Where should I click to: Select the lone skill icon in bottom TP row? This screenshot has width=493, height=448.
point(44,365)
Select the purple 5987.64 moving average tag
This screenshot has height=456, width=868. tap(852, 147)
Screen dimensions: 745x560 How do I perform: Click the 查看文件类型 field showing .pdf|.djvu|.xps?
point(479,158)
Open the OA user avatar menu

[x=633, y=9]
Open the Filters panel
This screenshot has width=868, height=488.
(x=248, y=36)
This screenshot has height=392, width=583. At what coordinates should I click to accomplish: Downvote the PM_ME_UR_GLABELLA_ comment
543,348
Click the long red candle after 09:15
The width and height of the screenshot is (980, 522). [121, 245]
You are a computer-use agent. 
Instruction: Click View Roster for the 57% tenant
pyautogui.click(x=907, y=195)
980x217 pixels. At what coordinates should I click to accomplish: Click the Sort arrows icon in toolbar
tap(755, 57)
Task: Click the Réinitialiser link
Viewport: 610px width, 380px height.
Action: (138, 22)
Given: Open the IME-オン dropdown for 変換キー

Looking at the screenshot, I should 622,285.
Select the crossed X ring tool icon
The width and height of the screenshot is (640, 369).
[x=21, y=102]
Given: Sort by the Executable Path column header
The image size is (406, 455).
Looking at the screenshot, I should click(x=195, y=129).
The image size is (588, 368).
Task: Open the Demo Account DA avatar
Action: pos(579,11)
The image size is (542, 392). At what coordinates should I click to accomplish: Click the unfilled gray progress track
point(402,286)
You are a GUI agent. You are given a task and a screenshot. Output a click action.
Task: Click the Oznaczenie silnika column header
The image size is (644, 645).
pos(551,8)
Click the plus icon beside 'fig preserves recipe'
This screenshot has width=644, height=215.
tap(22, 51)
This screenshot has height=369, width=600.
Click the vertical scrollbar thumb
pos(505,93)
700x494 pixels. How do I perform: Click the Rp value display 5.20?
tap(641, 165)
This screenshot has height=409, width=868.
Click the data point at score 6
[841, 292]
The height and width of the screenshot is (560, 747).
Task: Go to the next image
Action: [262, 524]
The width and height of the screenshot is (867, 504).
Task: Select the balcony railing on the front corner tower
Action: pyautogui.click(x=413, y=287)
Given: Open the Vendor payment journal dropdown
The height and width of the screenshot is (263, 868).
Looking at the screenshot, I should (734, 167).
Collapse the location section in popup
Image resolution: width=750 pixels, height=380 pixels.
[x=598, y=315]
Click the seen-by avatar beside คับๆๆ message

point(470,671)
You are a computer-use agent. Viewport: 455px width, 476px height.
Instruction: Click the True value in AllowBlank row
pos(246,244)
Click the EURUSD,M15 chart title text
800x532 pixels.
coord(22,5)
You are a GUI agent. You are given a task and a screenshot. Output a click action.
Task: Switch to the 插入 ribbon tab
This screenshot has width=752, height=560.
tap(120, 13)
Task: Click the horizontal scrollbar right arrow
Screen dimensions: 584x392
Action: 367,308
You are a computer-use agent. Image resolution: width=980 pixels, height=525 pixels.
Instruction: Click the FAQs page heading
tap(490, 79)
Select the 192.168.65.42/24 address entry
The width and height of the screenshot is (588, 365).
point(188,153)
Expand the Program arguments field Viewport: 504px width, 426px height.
^^^^
- DESCRIPTION OF THE TASK: All lines from the listing above that include "header" should be shown.

- RESPONSE TO THIS TASK:
Given: Sort by the Executable Path column header
Task: Click the Oznaczenie silnika column header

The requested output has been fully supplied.